This paper aims to explore the relation between DHT routing geometry and
the effects on resilience and proximity properties. Geometry is important
and interesting to study because it captures the routing flexibility which
leads to shorter and reliable paths. The authors review several DHTs,
including Tree, Hypercube, butterfly, Ring, and XOR. They compare all
these approaches in terms of neighbor selection, routing selection and
their support for sequential neighbors.
They draw the conclusions based on their solid evaluations. First, among
all the geometries, The Ring performs the best for static resilience,
which indicates how well the network routes before failures are recovered.
Supporting sequential neighbors could further improve the resilience.

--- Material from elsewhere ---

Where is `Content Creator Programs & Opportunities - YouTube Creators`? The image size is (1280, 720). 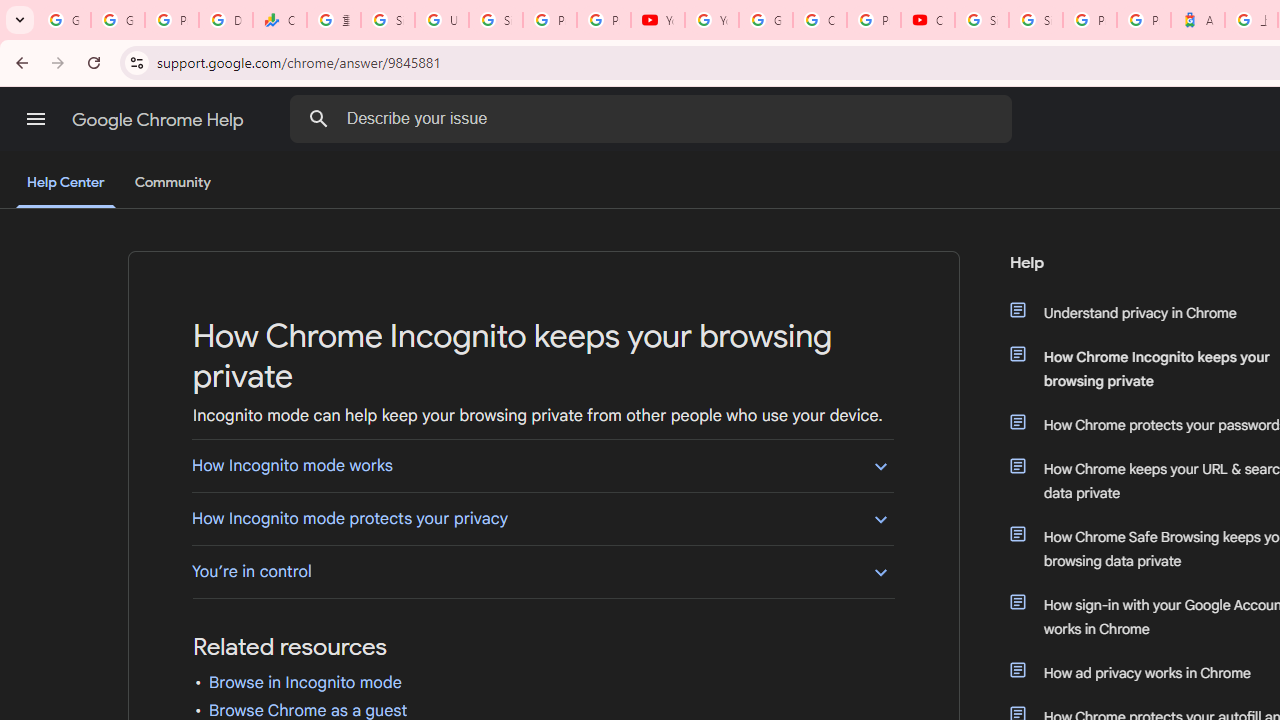
Content Creator Programs & Opportunities - YouTube Creators is located at coordinates (928, 20).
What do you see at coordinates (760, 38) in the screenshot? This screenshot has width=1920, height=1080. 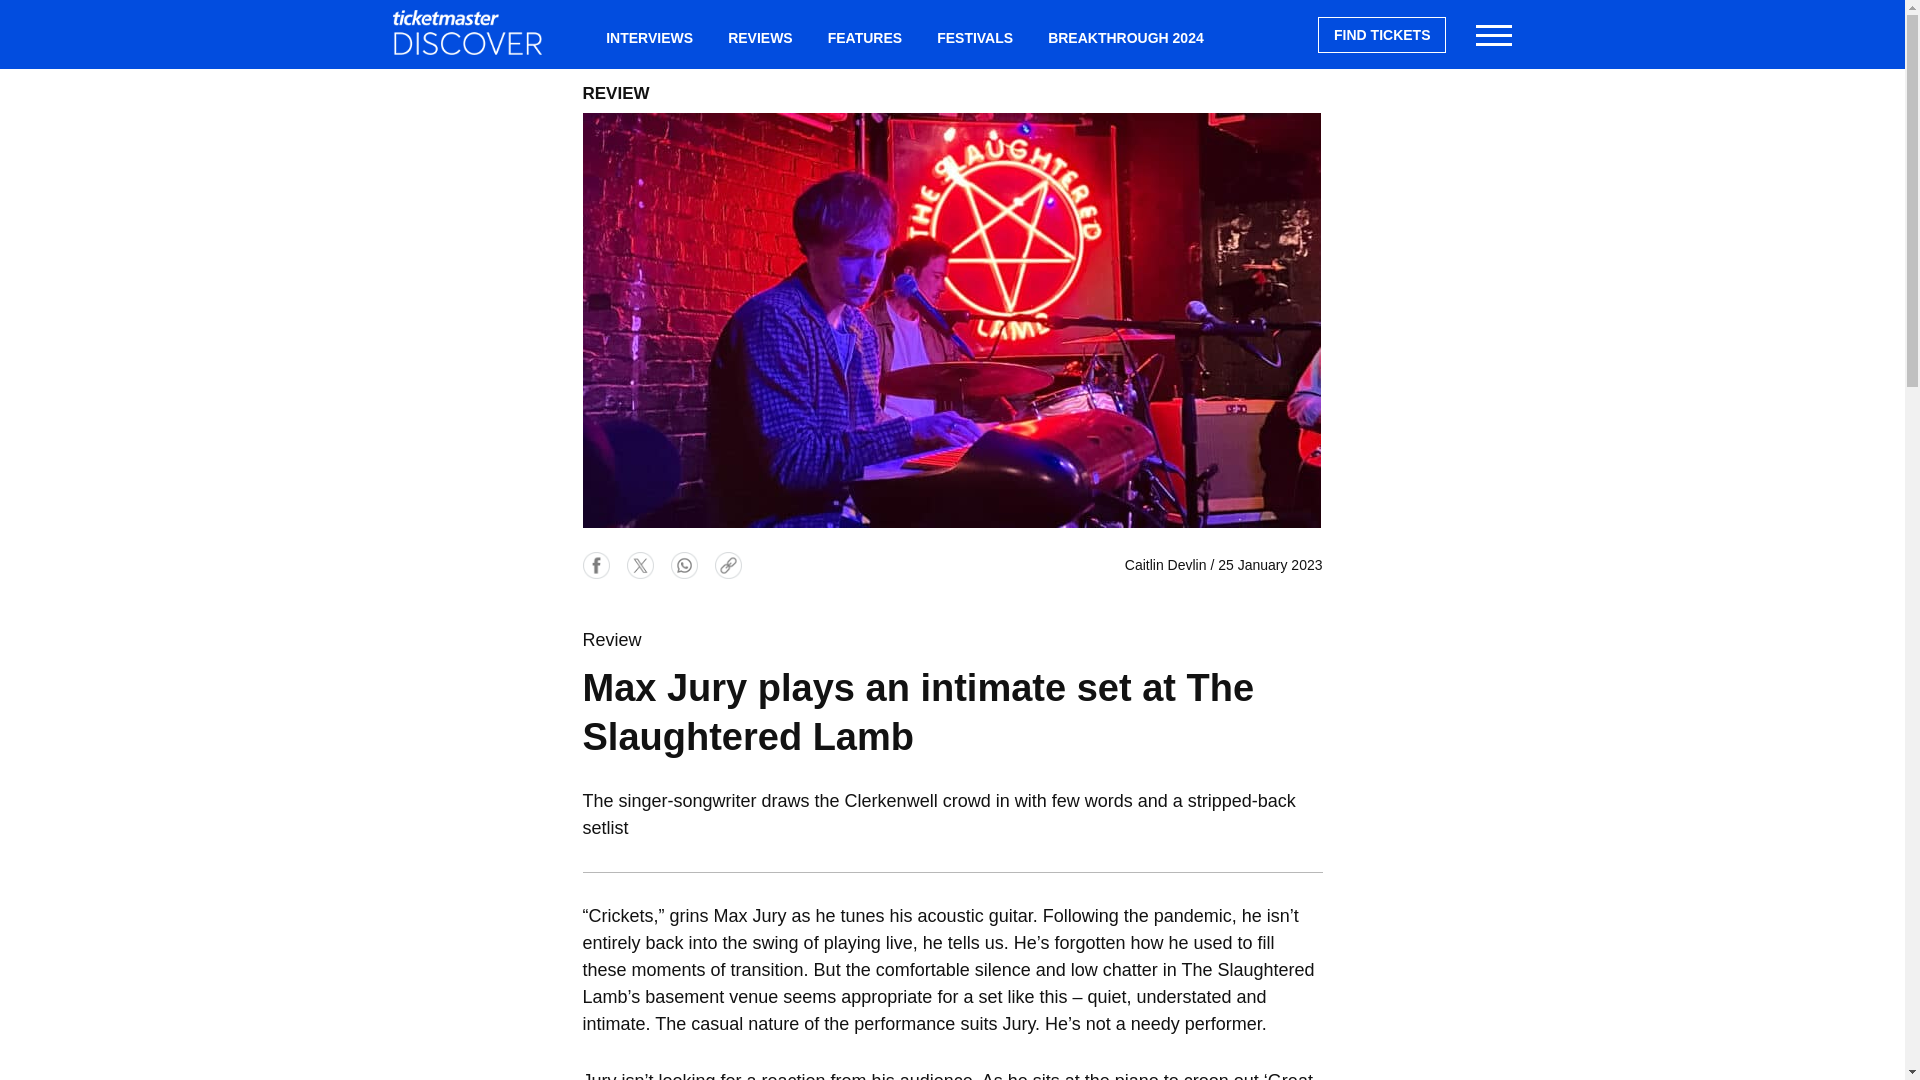 I see `REVIEWS` at bounding box center [760, 38].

Second, DHTs are designed to provide efficient routing. The goal is to
minimize end-to-end overlay path latency, not just the number of hops. PNS
is more important than PRS to improve the path latency. The performance of
PNS and PRS is independent of geometry. Supporting PNS in geometry is
crucial. Last, local convergence leads to low latency and bandwidth
saving. The result is similar to path latency property. PNS is more
effective than PRS and other properties in geometries could be ignored.

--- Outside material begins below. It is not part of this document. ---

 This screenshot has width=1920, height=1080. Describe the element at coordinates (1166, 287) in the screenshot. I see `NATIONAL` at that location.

As the authors claim in the paper, their analysis has some limitations.
They do not consider all geometries, they ignore the details of
algorithms, and they only consider latency as performance metric. The
results show that the Ring works well for p2p. It seems that research on
designing more complex and fancy geometry is not urgent and interesting.

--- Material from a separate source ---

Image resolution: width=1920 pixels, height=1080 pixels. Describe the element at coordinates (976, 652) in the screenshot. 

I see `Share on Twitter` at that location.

Optimizations and more efficient routing algorithms based on the Ring may
be enough for current p2p architecture.
Another problem in DHT routing is how to pick up the entry node. In most
of current DHTs, when a client issues a query, it selects a random (or a
“close”) node and the first node decides the next hop. The potential entry
nodes are not symmetric to a given destination. The selection may affect
the path length and latency. The selection should consider the proximity
properties. When a new node comes, it needs to register in a Bootstrap
node, even though it may be physically close to an existing peer.